_Your goal_: Retype the records below, beginning at the line that contains "Task: Go to Beheer breadcrumb link" and ending after the line that contains "Action: [769, 47]". Keep every character unchanged.

_The records_:
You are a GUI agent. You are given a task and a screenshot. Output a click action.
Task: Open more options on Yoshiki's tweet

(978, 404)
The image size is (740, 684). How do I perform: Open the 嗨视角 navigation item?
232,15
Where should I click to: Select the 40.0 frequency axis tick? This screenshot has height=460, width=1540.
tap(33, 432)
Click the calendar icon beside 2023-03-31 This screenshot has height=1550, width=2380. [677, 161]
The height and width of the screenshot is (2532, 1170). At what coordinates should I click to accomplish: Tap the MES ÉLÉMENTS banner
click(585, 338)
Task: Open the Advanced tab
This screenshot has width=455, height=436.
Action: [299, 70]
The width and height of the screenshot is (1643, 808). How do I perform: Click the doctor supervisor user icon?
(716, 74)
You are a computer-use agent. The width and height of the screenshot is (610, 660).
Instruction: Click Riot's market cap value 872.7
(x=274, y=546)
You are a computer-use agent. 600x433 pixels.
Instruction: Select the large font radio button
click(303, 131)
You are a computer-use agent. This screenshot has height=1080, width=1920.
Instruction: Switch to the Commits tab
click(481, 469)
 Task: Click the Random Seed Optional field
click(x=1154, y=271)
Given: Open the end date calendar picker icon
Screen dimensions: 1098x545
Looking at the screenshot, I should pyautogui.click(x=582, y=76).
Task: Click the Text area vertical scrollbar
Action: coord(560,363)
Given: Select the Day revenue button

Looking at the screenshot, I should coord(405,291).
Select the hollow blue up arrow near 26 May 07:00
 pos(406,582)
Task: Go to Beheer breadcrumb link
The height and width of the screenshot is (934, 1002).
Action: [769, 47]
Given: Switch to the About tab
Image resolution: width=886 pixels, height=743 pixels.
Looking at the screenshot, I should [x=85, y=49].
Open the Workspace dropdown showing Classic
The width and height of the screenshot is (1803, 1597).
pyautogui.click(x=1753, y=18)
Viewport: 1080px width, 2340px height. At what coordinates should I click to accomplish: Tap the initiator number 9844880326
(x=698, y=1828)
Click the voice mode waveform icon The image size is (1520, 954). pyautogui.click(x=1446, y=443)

_Exercise solution_:
Task: Go to Beheer breadcrumb link
The height and width of the screenshot is (934, 1002).
Action: [769, 47]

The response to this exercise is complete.